• TASK DETAILS: The full set of entries below should be transcribed exactly.

• DATA FOR ANALYSIS:
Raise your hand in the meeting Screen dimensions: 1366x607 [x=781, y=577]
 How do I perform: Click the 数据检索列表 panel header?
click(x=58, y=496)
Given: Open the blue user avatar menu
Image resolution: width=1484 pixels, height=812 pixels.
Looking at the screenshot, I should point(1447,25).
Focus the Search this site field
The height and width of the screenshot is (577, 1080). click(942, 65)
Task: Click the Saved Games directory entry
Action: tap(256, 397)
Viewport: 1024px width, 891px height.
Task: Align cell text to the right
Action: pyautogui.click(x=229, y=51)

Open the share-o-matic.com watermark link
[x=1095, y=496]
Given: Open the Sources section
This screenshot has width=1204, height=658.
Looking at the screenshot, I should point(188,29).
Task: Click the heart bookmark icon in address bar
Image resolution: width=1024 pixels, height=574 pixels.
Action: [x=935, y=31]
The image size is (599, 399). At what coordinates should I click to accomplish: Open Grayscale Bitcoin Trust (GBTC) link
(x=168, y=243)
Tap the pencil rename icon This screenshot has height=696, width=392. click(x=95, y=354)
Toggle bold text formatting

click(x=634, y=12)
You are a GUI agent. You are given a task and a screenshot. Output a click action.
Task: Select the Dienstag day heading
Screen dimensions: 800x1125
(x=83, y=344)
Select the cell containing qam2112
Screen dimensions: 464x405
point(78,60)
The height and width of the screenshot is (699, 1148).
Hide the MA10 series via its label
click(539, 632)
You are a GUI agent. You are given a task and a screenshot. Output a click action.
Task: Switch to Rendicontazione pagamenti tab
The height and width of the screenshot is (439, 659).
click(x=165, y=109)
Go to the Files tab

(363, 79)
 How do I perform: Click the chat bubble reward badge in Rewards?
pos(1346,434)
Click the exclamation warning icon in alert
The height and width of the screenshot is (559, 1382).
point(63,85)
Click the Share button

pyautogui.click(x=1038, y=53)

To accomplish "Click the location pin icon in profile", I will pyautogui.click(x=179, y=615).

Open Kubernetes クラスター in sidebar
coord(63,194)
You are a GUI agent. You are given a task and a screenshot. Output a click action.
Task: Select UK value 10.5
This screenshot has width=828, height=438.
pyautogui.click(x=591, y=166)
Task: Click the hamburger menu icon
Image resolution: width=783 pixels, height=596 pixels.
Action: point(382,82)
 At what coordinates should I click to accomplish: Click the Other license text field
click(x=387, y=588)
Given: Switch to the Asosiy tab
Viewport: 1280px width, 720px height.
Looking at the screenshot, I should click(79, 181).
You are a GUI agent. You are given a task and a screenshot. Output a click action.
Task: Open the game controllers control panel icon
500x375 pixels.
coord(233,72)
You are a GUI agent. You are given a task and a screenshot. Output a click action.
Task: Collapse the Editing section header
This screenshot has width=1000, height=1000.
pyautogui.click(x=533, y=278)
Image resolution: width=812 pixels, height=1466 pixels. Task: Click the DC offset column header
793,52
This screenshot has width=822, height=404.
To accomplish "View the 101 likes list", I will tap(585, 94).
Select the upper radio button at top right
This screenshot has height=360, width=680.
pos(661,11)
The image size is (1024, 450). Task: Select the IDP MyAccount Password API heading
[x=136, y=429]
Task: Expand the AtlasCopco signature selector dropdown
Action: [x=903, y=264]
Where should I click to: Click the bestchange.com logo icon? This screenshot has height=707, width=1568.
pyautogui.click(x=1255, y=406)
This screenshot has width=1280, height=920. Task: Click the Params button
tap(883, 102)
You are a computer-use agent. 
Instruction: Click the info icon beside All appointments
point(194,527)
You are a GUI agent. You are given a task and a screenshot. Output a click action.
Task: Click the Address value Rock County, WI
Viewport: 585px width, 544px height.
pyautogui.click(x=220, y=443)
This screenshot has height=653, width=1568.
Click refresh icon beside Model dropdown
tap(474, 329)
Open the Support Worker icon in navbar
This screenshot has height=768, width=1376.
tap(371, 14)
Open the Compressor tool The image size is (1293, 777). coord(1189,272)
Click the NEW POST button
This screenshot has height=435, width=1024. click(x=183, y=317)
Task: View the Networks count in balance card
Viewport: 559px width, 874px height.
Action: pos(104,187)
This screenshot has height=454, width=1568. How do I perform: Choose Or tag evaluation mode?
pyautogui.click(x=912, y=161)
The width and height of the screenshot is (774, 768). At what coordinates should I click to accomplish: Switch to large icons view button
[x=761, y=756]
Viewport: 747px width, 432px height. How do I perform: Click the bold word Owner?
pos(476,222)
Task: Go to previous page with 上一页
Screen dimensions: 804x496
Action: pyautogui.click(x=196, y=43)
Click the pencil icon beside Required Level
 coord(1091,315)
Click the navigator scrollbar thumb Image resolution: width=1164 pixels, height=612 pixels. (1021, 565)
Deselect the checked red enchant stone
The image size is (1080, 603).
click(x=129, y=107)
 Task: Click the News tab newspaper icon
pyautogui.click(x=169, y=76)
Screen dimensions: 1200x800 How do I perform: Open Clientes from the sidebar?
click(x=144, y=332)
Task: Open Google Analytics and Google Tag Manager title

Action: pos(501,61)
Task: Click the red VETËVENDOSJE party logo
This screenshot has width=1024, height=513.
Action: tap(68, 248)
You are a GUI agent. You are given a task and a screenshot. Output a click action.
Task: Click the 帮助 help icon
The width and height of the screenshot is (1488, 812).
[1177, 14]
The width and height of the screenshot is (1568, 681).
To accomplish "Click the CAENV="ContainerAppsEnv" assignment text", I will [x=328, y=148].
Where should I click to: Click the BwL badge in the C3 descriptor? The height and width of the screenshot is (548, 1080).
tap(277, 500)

• RESULT FOR THIS TASK:
Raise your hand in the meeting Screen dimensions: 1366x607 [x=781, y=577]
 How do I perform: Click the 数据检索列表 panel header?
click(x=58, y=496)
Given: Open the blue user avatar menu
Image resolution: width=1484 pixels, height=812 pixels.
Looking at the screenshot, I should point(1447,25).
Focus the Search this site field
The height and width of the screenshot is (577, 1080). click(942, 65)
Task: Click the Saved Games directory entry
Action: tap(256, 397)
Viewport: 1024px width, 891px height.
Task: Align cell text to the right
Action: pyautogui.click(x=229, y=51)

Open the share-o-matic.com watermark link
[x=1095, y=496]
Given: Open the Sources section
This screenshot has width=1204, height=658.
Looking at the screenshot, I should point(188,29).
Task: Click the heart bookmark icon in address bar
Image resolution: width=1024 pixels, height=574 pixels.
Action: [x=935, y=31]
The image size is (599, 399). At what coordinates should I click to accomplish: Open Grayscale Bitcoin Trust (GBTC) link
(x=168, y=243)
Tap the pencil rename icon This screenshot has height=696, width=392. click(x=95, y=354)
Toggle bold text formatting

click(x=634, y=12)
You are a GUI agent. You are given a task and a screenshot. Output a click action.
Task: Select the Dienstag day heading
Screen dimensions: 800x1125
(x=83, y=344)
Select the cell containing qam2112
Screen dimensions: 464x405
point(78,60)
The height and width of the screenshot is (699, 1148).
Hide the MA10 series via its label
click(539, 632)
You are a GUI agent. You are given a task and a screenshot. Output a click action.
Task: Switch to Rendicontazione pagamenti tab
The height and width of the screenshot is (439, 659).
click(x=165, y=109)
Go to the Files tab

(363, 79)
 How do I perform: Click the chat bubble reward badge in Rewards?
pos(1346,434)
Click the exclamation warning icon in alert
The height and width of the screenshot is (559, 1382).
point(63,85)
Click the Share button

pyautogui.click(x=1038, y=53)

To accomplish "Click the location pin icon in profile", I will pyautogui.click(x=179, y=615).

Open Kubernetes クラスター in sidebar
coord(63,194)
You are a GUI agent. You are given a task and a screenshot. Output a click action.
Task: Select UK value 10.5
This screenshot has width=828, height=438.
pyautogui.click(x=591, y=166)
Task: Click the hamburger menu icon
Image resolution: width=783 pixels, height=596 pixels.
Action: point(382,82)
 At what coordinates should I click to accomplish: Click the Other license text field
click(x=387, y=588)
Given: Switch to the Asosiy tab
Viewport: 1280px width, 720px height.
Looking at the screenshot, I should click(79, 181).
You are a GUI agent. You are given a task and a screenshot. Output a click action.
Task: Open the game controllers control panel icon
500x375 pixels.
coord(233,72)
You are a GUI agent. You are given a task and a screenshot. Output a click action.
Task: Collapse the Editing section header
This screenshot has width=1000, height=1000.
pyautogui.click(x=533, y=278)
Image resolution: width=812 pixels, height=1466 pixels. Task: Click the DC offset column header
793,52
This screenshot has width=822, height=404.
To accomplish "View the 101 likes list", I will tap(585, 94).
Select the upper radio button at top right
This screenshot has height=360, width=680.
pos(661,11)
The image size is (1024, 450). Task: Select the IDP MyAccount Password API heading
[x=136, y=429]
Task: Expand the AtlasCopco signature selector dropdown
Action: [x=903, y=264]
Where should I click to: Click the bestchange.com logo icon? This screenshot has height=707, width=1568.
pyautogui.click(x=1255, y=406)
This screenshot has width=1280, height=920. Task: Click the Params button
tap(883, 102)
You are a computer-use agent. 
Instruction: Click the info icon beside All appointments
point(194,527)
You are a GUI agent. You are given a task and a screenshot. Output a click action.
Task: Click the Address value Rock County, WI
Viewport: 585px width, 544px height.
pyautogui.click(x=220, y=443)
This screenshot has height=653, width=1568.
Click refresh icon beside Model dropdown
tap(474, 329)
Open the Support Worker icon in navbar
This screenshot has height=768, width=1376.
tap(371, 14)
Open the Compressor tool The image size is (1293, 777). coord(1189,272)
Click the NEW POST button
This screenshot has height=435, width=1024. click(x=183, y=317)
Task: View the Networks count in balance card
Viewport: 559px width, 874px height.
Action: pos(104,187)
This screenshot has height=454, width=1568. How do I perform: Choose Or tag evaluation mode?
pyautogui.click(x=912, y=161)
The width and height of the screenshot is (774, 768). At what coordinates should I click to accomplish: Switch to large icons view button
[x=761, y=756]
Viewport: 747px width, 432px height. How do I perform: Click the bold word Owner?
pos(476,222)
Task: Go to previous page with 上一页
Screen dimensions: 804x496
Action: pyautogui.click(x=196, y=43)
Click the pencil icon beside Required Level
 coord(1091,315)
Click the navigator scrollbar thumb Image resolution: width=1164 pixels, height=612 pixels. (1021, 565)
Deselect the checked red enchant stone
The image size is (1080, 603).
click(x=129, y=107)
 Task: Click the News tab newspaper icon
pyautogui.click(x=169, y=76)
Screen dimensions: 1200x800 How do I perform: Open Clientes from the sidebar?
click(x=144, y=332)
Task: Open Google Analytics and Google Tag Manager title

Action: pos(501,61)
Task: Click the red VETËVENDOSJE party logo
This screenshot has width=1024, height=513.
Action: tap(68, 248)
You are a GUI agent. You are given a task and a screenshot. Output a click action.
Task: Click the 帮助 help icon
The width and height of the screenshot is (1488, 812).
[1177, 14]
The width and height of the screenshot is (1568, 681).
To accomplish "Click the CAENV="ContainerAppsEnv" assignment text", I will [x=328, y=148].
Where should I click to: Click the BwL badge in the C3 descriptor? The height and width of the screenshot is (548, 1080).
tap(277, 500)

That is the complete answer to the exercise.